(Records from a collection)
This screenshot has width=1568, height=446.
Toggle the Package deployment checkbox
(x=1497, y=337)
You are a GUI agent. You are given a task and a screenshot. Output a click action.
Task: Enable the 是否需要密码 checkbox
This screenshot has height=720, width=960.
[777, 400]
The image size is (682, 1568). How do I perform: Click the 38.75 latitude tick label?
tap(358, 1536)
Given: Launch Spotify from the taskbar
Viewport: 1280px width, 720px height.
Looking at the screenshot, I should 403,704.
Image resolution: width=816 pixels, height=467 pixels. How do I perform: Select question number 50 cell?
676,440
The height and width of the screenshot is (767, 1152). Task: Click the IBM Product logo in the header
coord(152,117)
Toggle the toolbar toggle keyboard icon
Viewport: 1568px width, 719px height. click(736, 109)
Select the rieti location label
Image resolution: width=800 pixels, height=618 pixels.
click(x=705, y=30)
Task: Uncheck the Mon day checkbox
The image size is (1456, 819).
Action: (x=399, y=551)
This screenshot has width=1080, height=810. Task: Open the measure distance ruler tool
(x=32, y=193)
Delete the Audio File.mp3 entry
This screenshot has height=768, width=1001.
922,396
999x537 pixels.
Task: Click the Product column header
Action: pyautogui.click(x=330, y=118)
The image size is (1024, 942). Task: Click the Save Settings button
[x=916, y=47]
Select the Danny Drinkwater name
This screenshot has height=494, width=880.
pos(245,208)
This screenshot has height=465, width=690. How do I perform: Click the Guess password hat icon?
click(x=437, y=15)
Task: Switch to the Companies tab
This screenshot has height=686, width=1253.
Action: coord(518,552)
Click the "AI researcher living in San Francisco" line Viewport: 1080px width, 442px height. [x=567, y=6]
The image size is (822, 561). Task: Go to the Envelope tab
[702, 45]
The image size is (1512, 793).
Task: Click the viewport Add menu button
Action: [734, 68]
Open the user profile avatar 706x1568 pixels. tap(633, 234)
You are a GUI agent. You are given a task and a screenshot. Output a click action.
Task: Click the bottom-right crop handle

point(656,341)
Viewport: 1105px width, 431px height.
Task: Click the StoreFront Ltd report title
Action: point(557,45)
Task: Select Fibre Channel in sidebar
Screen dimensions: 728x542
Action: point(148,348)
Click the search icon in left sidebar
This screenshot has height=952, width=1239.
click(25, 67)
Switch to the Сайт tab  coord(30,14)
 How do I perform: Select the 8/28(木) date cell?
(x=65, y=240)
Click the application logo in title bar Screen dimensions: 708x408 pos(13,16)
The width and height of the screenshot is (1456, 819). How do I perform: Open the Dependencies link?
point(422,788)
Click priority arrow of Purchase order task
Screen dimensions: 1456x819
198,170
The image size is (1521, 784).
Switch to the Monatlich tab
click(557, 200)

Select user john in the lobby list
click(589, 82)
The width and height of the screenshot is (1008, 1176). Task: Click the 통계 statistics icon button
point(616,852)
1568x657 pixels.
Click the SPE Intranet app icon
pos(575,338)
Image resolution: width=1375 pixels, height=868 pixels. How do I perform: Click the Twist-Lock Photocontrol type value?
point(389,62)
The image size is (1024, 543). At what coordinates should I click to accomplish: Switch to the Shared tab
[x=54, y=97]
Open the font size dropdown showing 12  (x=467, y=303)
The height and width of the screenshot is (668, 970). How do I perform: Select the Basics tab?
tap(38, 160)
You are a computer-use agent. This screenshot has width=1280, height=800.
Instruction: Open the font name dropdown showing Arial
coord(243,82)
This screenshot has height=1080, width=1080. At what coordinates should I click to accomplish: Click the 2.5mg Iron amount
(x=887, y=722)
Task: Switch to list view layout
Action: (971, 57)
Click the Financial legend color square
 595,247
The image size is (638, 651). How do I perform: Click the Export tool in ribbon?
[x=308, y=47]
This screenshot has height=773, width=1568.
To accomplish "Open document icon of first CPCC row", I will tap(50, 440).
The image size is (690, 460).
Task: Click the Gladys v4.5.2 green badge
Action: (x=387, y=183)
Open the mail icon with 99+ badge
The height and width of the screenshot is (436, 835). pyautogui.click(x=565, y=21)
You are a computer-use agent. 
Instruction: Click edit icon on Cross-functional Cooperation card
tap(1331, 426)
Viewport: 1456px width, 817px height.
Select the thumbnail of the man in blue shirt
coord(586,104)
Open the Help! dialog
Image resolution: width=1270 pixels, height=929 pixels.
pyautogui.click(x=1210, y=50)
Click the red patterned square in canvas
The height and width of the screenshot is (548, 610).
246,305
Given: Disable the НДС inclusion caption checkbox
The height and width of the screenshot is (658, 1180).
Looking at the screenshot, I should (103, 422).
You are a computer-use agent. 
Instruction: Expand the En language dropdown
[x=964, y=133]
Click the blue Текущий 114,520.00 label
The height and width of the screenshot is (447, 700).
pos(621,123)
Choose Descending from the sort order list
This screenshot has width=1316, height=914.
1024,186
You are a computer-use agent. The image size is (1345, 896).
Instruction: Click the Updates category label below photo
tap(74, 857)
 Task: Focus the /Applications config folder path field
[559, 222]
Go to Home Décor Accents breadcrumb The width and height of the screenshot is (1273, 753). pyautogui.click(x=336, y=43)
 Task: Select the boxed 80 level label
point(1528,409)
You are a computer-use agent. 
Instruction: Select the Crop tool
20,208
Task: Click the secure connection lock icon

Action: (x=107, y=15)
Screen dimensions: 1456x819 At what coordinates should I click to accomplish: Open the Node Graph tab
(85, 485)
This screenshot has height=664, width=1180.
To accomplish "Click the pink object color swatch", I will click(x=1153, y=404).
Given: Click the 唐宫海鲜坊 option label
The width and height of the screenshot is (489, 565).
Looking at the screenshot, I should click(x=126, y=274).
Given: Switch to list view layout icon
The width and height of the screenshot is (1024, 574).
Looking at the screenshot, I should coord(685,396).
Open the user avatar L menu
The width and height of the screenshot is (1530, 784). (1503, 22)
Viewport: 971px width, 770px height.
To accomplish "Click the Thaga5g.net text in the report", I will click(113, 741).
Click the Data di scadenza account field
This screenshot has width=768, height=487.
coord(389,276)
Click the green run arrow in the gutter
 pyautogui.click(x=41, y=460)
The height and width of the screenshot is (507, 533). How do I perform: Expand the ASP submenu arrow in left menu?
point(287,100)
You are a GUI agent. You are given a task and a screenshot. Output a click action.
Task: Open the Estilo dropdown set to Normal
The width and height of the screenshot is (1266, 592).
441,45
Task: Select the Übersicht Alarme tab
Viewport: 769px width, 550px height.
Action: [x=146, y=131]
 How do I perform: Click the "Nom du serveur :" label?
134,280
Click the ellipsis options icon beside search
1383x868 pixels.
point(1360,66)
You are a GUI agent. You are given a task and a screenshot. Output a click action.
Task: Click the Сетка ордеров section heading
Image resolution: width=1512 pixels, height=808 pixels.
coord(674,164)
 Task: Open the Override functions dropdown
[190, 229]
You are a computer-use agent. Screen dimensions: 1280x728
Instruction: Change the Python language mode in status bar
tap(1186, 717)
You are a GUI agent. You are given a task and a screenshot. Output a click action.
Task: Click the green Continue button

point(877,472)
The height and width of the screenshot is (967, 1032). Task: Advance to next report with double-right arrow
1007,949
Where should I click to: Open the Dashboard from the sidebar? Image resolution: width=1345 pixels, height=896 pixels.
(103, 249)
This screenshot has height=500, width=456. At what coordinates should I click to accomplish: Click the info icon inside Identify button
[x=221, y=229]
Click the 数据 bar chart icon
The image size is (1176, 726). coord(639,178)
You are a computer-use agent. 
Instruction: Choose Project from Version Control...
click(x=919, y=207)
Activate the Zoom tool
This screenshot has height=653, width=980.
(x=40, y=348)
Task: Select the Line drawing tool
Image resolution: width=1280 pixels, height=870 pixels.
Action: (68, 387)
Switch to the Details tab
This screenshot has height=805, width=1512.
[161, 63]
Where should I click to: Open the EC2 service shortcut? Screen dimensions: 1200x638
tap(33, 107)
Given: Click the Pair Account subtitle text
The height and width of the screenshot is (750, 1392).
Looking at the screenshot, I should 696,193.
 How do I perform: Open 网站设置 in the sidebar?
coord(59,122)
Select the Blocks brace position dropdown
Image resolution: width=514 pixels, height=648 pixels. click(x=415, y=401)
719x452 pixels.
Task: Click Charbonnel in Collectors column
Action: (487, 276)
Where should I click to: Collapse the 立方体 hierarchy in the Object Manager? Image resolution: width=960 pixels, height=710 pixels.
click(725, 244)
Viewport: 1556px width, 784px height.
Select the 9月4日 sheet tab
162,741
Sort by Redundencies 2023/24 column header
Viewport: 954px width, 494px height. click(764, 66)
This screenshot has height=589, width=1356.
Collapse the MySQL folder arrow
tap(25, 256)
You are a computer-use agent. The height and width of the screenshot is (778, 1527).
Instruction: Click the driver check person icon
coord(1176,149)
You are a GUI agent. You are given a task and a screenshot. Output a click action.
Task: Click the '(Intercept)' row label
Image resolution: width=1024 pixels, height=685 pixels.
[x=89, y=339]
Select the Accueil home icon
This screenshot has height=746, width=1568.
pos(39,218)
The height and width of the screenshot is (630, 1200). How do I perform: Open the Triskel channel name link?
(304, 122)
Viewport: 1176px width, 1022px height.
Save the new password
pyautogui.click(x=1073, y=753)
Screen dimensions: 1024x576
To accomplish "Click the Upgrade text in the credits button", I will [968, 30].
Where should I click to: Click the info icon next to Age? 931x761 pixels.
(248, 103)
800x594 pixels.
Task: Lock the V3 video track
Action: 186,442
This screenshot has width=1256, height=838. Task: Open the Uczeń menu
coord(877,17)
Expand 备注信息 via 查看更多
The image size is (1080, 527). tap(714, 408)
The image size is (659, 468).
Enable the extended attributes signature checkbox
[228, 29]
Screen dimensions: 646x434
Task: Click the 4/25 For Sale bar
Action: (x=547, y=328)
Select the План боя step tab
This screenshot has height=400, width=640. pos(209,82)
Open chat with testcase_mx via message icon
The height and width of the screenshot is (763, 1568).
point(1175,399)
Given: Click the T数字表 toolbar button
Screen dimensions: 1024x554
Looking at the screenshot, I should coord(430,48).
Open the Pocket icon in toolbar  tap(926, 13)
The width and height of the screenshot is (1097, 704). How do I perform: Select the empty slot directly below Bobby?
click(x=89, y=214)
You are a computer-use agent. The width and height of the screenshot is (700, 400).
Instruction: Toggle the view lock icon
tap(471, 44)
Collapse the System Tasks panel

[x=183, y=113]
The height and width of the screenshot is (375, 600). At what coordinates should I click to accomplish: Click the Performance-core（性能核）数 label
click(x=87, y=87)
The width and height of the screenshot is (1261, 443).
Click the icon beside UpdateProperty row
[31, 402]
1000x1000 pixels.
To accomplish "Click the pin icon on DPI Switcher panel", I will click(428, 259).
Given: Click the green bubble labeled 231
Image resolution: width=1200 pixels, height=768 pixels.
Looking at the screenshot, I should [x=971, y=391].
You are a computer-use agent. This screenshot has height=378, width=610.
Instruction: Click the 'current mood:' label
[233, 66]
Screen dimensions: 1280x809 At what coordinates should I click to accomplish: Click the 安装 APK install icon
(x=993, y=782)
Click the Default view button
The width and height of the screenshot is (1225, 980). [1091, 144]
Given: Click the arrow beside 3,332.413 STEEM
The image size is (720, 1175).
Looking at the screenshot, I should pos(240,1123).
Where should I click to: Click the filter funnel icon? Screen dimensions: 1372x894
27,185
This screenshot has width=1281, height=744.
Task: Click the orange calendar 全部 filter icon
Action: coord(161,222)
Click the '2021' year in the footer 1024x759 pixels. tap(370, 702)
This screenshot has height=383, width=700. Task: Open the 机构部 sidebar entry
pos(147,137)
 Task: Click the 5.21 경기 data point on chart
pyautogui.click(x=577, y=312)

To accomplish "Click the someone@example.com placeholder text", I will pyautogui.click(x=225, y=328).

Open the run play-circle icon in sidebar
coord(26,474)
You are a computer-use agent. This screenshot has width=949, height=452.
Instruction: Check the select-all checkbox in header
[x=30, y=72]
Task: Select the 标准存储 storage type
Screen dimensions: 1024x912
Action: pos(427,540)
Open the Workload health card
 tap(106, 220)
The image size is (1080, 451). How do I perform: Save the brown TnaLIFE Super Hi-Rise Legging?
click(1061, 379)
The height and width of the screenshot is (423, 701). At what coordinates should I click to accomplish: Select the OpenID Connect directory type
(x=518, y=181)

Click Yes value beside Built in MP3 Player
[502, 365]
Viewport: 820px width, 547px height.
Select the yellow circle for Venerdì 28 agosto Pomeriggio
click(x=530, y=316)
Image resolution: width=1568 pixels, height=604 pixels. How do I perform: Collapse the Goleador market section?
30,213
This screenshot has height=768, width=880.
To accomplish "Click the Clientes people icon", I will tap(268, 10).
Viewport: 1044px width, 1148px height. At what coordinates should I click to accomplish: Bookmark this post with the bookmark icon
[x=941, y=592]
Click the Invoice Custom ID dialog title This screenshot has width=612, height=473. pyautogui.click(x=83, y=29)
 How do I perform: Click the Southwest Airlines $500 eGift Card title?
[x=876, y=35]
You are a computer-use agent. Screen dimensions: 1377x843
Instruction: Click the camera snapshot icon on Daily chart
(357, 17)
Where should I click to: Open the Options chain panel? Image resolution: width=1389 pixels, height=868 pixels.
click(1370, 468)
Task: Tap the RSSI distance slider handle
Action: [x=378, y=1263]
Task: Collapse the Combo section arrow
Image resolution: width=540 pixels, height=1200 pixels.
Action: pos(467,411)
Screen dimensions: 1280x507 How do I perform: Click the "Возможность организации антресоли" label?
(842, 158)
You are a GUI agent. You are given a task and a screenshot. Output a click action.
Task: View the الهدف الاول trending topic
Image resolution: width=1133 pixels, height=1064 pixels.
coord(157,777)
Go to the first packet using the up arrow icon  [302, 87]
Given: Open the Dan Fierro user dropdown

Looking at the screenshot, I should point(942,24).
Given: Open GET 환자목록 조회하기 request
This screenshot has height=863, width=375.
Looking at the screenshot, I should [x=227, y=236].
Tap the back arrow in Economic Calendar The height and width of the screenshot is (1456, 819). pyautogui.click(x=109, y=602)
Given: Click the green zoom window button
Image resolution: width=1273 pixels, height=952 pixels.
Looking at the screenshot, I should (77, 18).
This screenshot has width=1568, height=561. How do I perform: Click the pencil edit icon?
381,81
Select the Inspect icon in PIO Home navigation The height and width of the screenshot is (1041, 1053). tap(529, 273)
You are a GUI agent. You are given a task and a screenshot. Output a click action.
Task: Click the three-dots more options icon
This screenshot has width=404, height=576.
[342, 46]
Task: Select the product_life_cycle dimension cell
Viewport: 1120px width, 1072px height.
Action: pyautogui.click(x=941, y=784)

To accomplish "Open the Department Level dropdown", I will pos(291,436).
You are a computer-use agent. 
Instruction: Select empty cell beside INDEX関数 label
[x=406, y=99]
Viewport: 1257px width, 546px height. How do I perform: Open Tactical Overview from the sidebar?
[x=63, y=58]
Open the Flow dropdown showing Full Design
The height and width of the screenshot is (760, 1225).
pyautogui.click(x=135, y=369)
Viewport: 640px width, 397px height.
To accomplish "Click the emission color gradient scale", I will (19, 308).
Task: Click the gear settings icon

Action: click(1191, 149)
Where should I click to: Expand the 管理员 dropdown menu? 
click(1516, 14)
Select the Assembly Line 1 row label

● **Requirement**
In exact wording, restate the lines of the data above from the first through the one holding "Task: Enable the 是否需要密码 checkbox", and stop after that line.

● **Expected output**
This screenshot has width=1568, height=446.
Toggle the Package deployment checkbox
(x=1497, y=337)
You are a GUI agent. You are given a task and a screenshot. Output a click action.
Task: Enable the 是否需要密码 checkbox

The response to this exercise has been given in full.